Young was charged in DeKalb County with three counts of armed robbery and two counts of possession of a firearm during the commission of a crime. The indictment charged that on July 2, 1990, Young and co-indictee Raymond Burgess, using a handgun, took property from Janet Stefanowycz and from Janet Cook. The indictment also charged that on July 3, 1990, the two men used a handgun to take property from Billy McNutt.
The case was tried and Young was convicted of the armed robbery counts and acquitted of the other charges. He was sentenced to concurrent life sentences on Counts 1 and 2, and to a consecutive life sentence on Count 3. Through counsel appointed to represent Young on post-trial matters, Young filed a motion for new trial. An evidentiary hearing was held, the motion was denied, and this appeal followed.

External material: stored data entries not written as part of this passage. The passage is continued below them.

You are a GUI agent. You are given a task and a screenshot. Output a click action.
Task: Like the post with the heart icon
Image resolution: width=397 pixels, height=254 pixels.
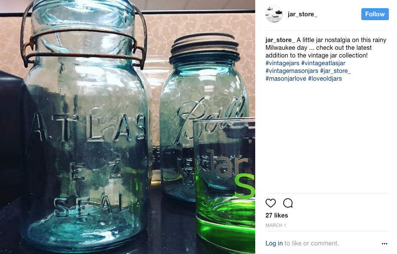270,203
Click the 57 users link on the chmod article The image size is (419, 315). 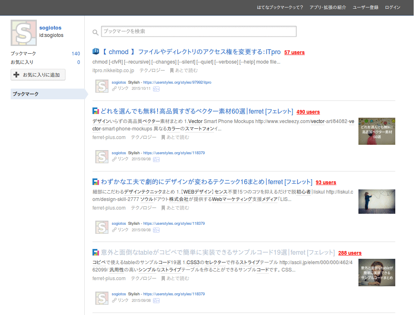(x=294, y=52)
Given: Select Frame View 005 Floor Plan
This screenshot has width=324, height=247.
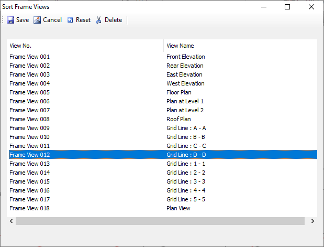Looking at the screenshot, I should 163,92.
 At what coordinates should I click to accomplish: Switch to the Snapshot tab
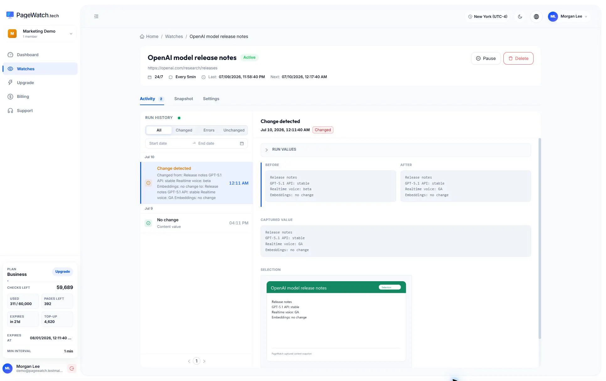[183, 99]
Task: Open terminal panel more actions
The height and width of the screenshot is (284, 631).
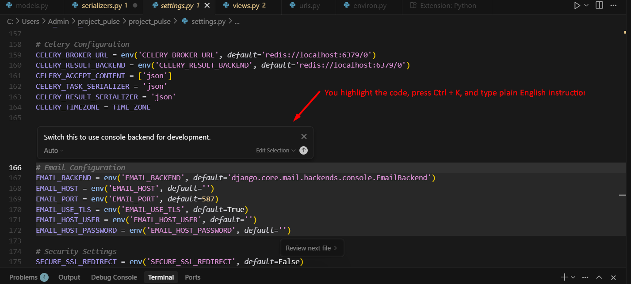Action: coord(585,277)
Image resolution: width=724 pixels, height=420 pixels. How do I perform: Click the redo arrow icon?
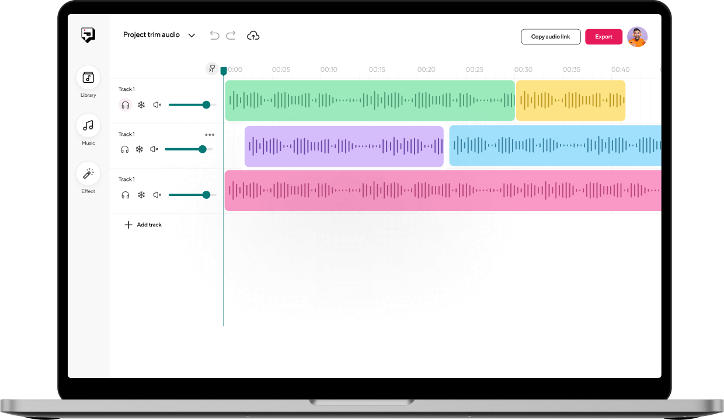coord(231,36)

Viewing the evidence in the light most favorable to the verdict, it was that on July 2, 1990, Cook and Stefanowycz were entering their motel room at a motel near I-85. They were approached by two men, one of whom carried a gold handgun. Cook and Stefanowycz were forced at gunpoint into the motel room. Cook was pushed onto a bed and her head was covered with a bedspread to prevent her from observing the perpetrators. Stefanowycz was pushed to the floor, which knocked her unconscious.

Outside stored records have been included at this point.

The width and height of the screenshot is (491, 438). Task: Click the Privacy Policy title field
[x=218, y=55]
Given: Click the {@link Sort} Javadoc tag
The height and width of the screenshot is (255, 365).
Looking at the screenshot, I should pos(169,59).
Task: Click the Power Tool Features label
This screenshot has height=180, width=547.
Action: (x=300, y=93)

At one point Cook tried to get up off the bed, but she was pushed back down with a pillow over her head by one of the perpetrators. He placed the gun against the pillow and pulled back the trigger. The robbers stayed in the room for about half an hour and took jewelry and cash from the women. The perpetrators tied the victims' hands before fleeing.

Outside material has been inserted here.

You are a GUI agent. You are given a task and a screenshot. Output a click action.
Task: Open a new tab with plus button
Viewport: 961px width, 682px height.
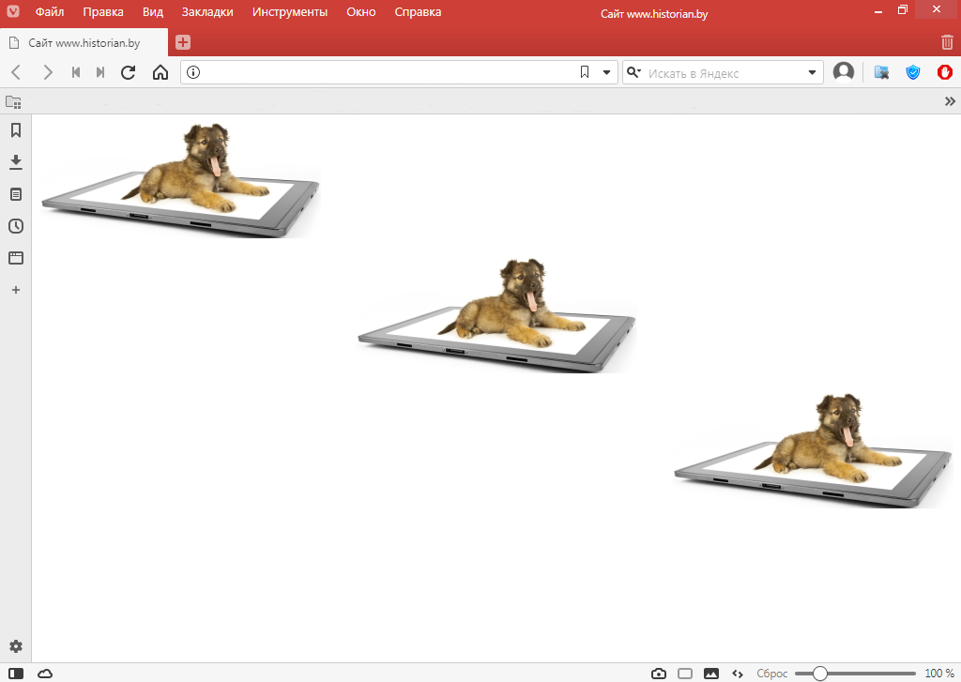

Cook got a good look at Burgess during the robbery. Although neither woman was able to identify Young, both women identified the golden revolver, which was later recovered from Burgess, as similar to the one used in the robbery.
There was also evidence that on July 3, 1990, McNutt was coming out of his motel room in a motel near I-20. As he came out, a man carrying a gold revolved and a second man forced McNutt back into the room. The gunman ordered McNutt into a position where he could not see the perpetrators. When McNutt refused to comply, the gunman pistol-whipped him 12 to 15 times and threatened to blow his face off. Continuing to hold a gun to McNutt's head, the gunman threw McNutt down and choked him, while the other gunman ransacked the room. The men took jewelry and cash from McNutt and tied him up before they fled.
McNutt saw both perpetrators, but was unable to identify Young. He identified the gold revolver and one of his watches which was recovered from Burgess upon his subsequent arrest.
As stated above, Burgess was arrested and the gold handgun and various pieces of property from the burglaries were found on him. In addition to McNutt's watch, which was found in Burgess' possession, Burgess' wife was wearing Mrs. McNutt's ring. Burgess directed the police to Young as the co-perpetrator and Young was arrested on July 20, 1990.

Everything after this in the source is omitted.